Voluntary (also known as supplemental) insurance has long served as a way to help protect employees when they’re sick or injured – regardless of their major medical insurance coverage. But now, more than ever, these benefits help provide employees with a financial safety net for unexpected medical expenses. Employees enrolled in voluntary insurance are also more satisfied in their jobs and more secure in their financial well-being. As health care costs continue to rise, these plans play an important role in an employer’s comprehensive benefits package and strategy to attract and retain employees.
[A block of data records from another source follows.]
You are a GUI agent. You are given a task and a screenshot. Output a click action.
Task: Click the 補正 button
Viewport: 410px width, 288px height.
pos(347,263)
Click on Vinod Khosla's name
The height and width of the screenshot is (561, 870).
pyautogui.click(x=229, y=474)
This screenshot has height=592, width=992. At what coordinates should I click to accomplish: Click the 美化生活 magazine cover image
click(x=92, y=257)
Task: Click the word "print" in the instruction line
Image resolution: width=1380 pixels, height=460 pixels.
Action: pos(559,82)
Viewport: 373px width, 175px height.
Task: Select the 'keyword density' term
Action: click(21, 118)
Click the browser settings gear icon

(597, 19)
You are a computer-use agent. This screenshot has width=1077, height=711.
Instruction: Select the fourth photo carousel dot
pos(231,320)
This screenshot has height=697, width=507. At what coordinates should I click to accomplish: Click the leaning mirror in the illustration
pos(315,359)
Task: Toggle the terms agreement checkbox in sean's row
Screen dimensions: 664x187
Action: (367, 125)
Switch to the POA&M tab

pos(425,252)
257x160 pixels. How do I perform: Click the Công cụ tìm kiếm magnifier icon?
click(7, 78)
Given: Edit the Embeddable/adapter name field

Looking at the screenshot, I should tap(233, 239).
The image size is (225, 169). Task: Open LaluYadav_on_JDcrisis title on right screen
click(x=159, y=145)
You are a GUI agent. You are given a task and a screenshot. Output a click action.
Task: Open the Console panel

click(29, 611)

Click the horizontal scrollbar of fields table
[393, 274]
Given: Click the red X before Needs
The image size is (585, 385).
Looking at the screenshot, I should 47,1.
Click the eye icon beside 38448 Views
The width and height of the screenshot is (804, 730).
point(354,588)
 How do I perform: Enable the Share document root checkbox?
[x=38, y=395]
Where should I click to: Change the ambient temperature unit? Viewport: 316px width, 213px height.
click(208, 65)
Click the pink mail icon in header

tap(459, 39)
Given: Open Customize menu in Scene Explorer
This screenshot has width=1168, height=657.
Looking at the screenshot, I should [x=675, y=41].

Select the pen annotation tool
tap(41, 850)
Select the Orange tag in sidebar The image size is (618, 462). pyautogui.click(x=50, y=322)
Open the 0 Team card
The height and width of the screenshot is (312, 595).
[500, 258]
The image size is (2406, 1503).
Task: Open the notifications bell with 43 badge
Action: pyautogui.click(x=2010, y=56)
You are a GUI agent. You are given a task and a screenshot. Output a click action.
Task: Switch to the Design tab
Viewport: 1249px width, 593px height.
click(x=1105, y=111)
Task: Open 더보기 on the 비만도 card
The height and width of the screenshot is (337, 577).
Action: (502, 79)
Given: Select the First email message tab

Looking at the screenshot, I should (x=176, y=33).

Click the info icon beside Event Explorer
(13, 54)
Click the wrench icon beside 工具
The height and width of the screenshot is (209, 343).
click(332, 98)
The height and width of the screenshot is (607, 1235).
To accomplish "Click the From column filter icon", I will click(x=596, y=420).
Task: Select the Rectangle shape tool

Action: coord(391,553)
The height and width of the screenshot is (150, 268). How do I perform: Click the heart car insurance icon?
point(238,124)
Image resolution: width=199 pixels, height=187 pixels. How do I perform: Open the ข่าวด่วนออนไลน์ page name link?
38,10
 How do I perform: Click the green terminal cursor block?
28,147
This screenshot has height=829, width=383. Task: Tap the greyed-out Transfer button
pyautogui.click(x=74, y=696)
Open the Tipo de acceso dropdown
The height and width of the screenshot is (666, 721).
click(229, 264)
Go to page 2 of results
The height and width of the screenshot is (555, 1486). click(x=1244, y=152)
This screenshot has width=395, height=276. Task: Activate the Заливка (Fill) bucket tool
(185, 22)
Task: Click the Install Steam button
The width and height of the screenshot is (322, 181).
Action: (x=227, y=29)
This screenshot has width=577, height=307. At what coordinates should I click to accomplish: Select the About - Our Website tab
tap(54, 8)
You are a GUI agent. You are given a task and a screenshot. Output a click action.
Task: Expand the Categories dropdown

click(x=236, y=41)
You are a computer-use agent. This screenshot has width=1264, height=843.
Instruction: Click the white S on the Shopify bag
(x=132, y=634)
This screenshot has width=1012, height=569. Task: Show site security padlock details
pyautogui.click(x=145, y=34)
The “consumerization” of health care is the process of turning patients into consumers. From the patient experience to advertising for prescription drugs, health care is increasingly involving the consumer in more of their health care decisions. Employers are also choosing consumer-driven benefits options, such as High Deductible Health Plans (HDHPs) tied to a health savings and/or a reimbursement account (HSA or HRA). In many instances, employees are making more of their health care choices – including how much they spend on health care coverage and what type of coverage they have.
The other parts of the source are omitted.